Request:
Copy the records below word for word, beginning at the line that contains "The width and" and ending after the line that contains "(x=201, y=259)". Leave the pictures out of your copy.

Input rows:
╔══

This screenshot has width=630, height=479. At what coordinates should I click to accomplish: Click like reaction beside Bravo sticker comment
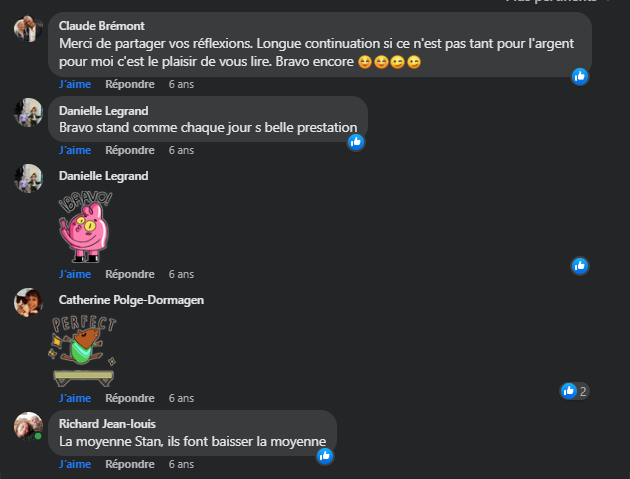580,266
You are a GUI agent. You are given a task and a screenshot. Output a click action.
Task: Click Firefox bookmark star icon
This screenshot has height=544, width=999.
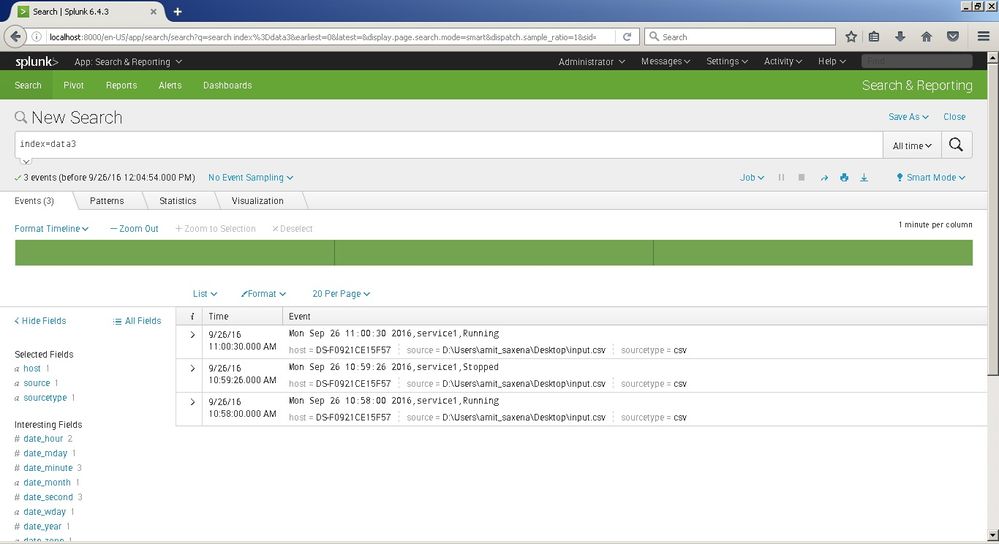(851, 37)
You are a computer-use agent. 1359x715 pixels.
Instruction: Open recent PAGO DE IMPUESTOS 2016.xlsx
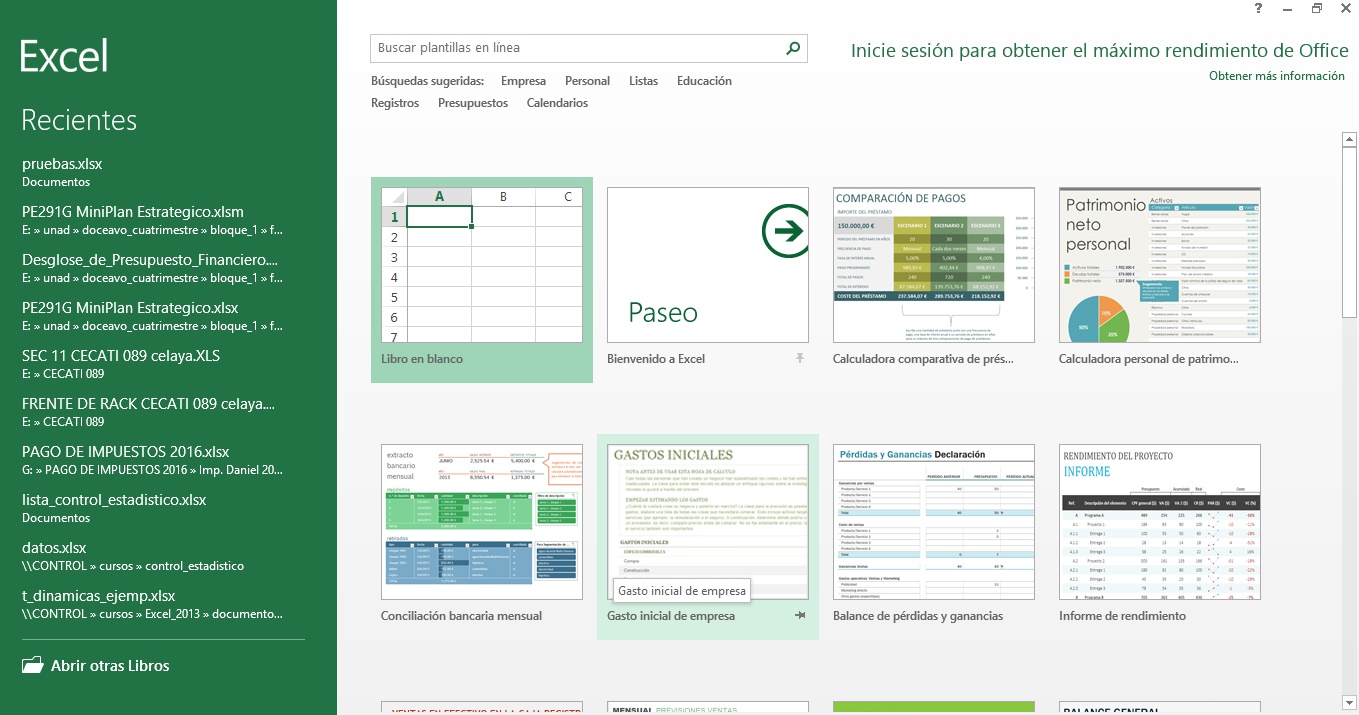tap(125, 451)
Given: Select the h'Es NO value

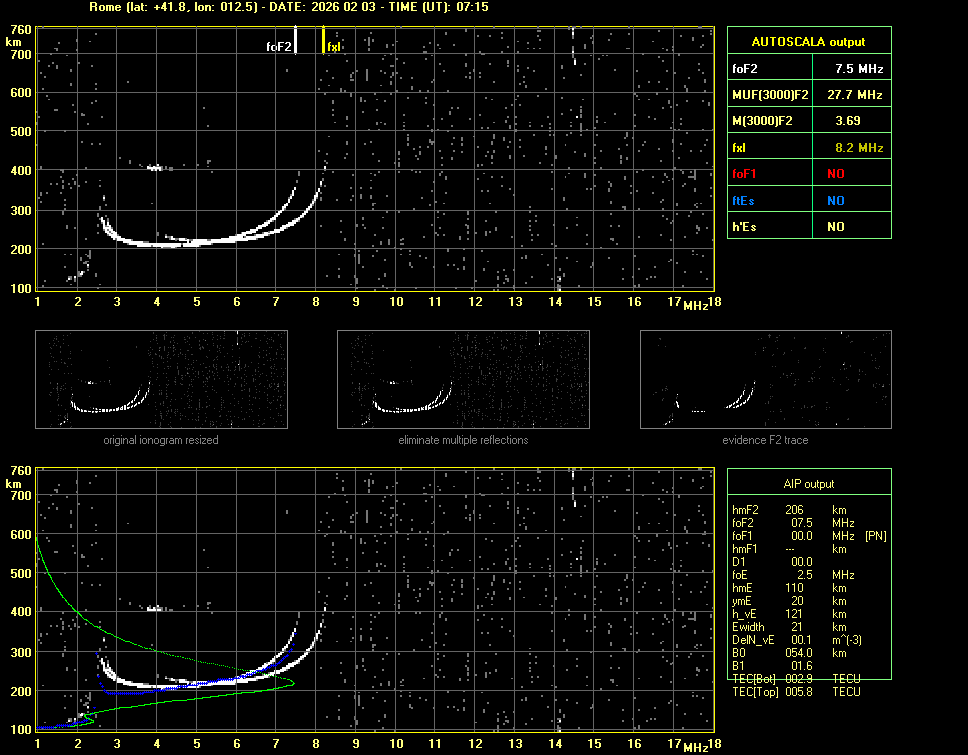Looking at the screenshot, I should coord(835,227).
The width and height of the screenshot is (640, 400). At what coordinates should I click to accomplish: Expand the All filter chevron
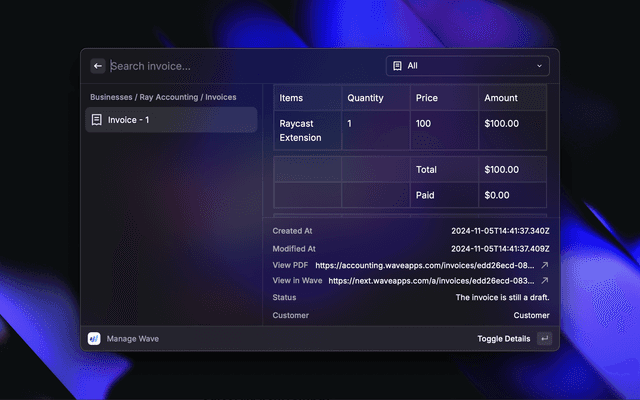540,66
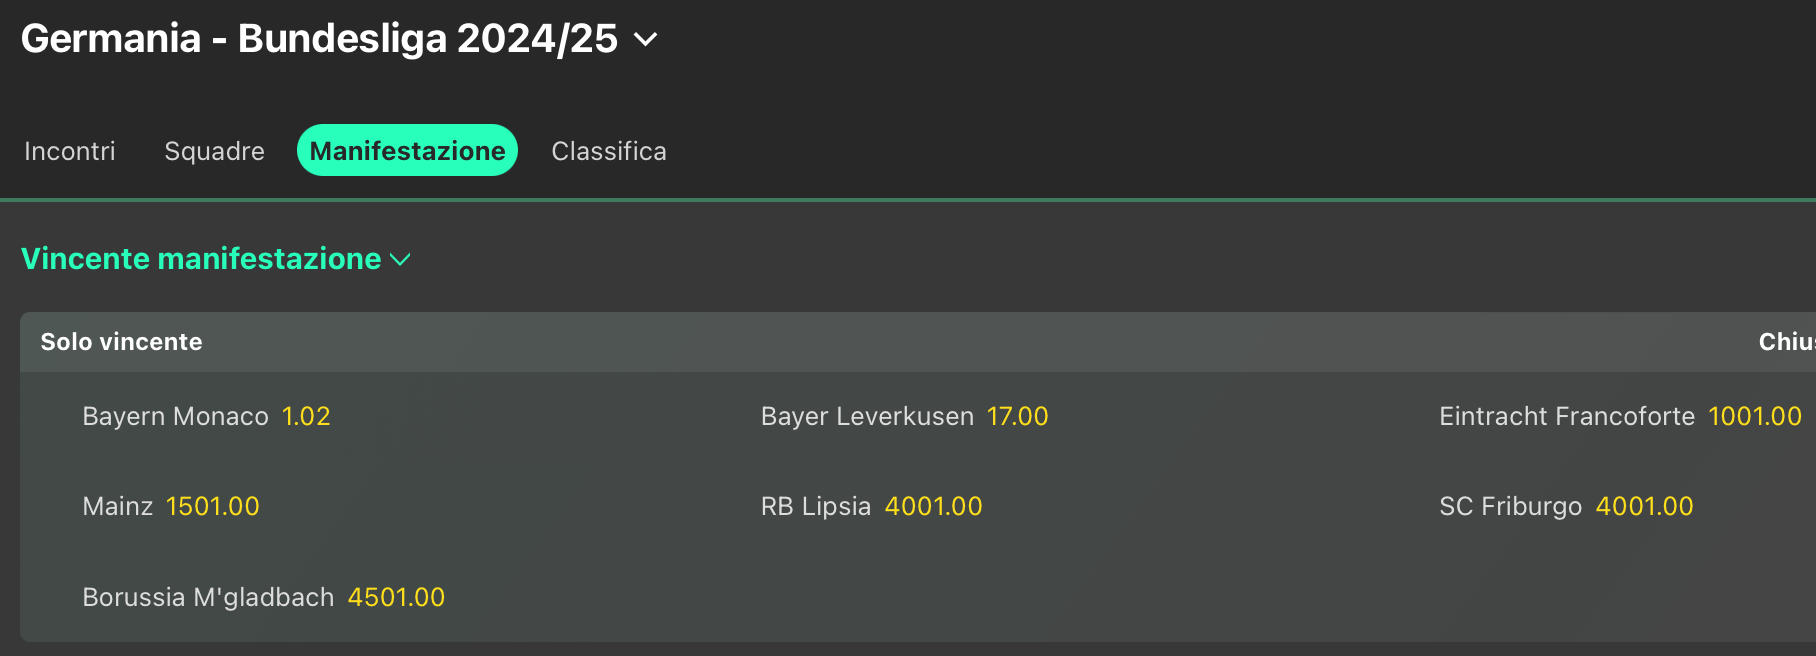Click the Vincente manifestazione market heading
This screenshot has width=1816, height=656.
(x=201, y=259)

╚══
╔══

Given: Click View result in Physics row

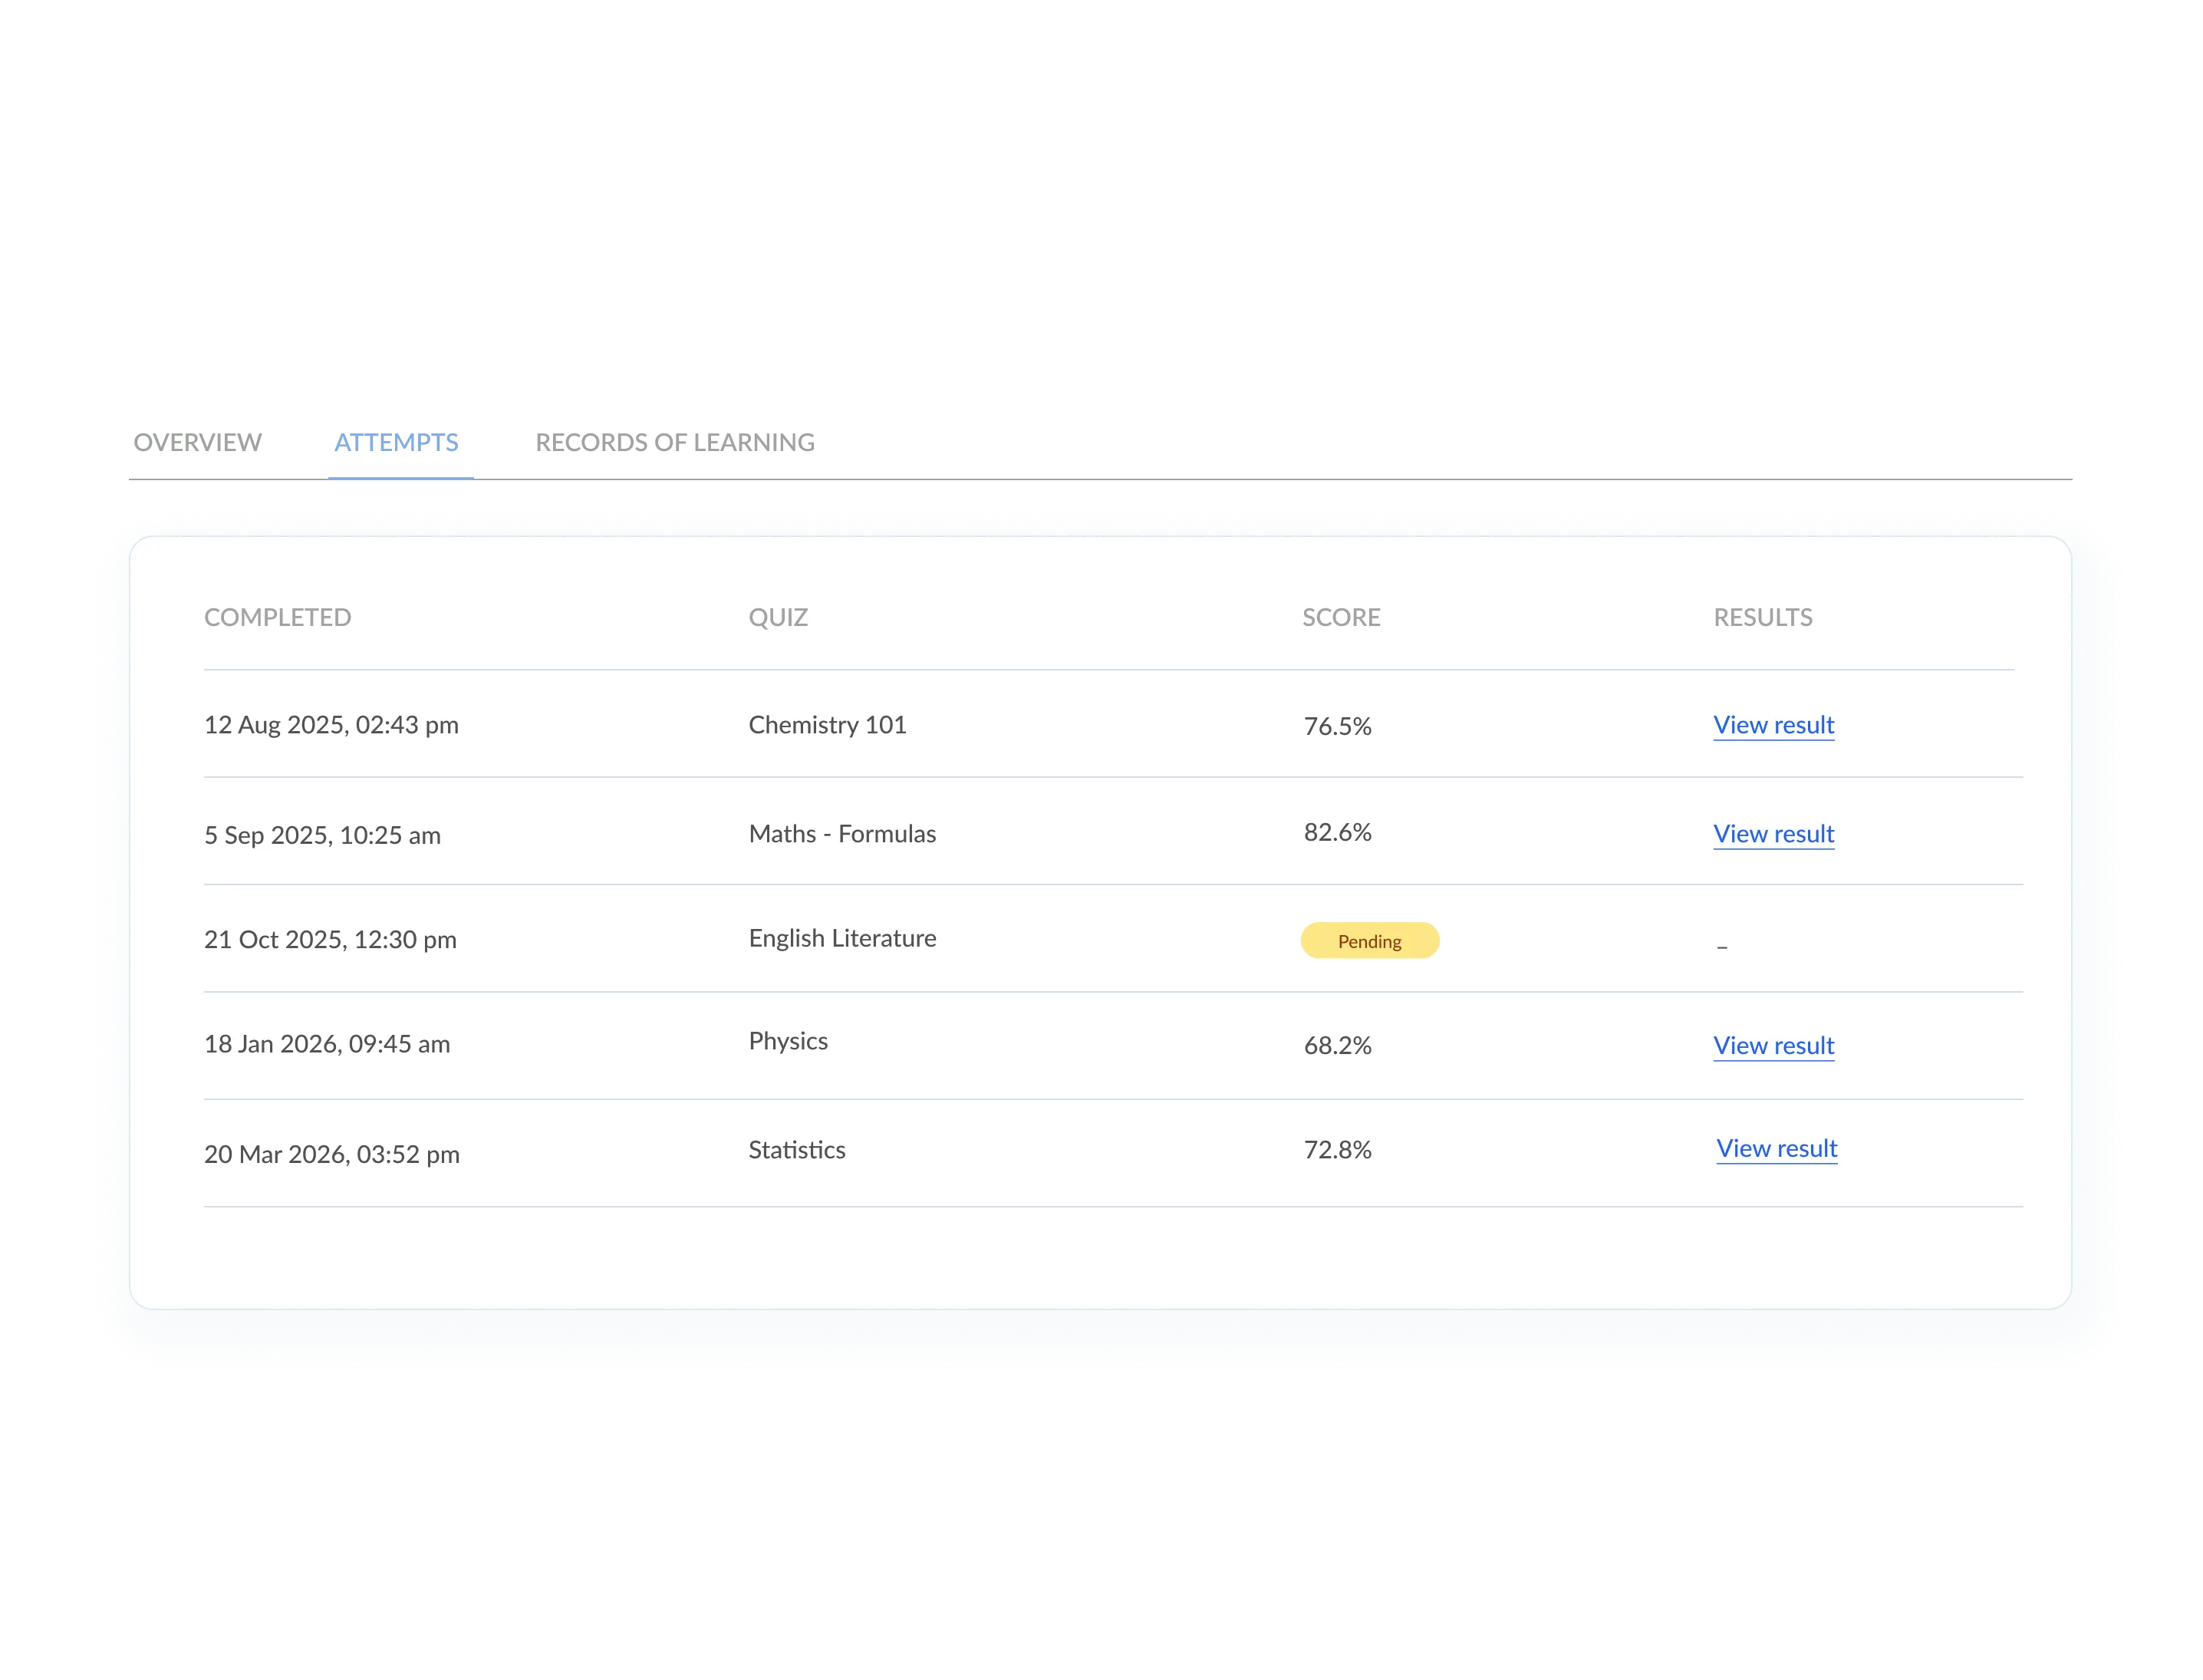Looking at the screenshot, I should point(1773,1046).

╚══

Task result:
The width and height of the screenshot is (640, 400). At what coordinates should I click to accomplish: Expand the All filter chevron
540,66
Click the Vincente manifestazione market heading
This screenshot has width=1816, height=656.
(x=201, y=259)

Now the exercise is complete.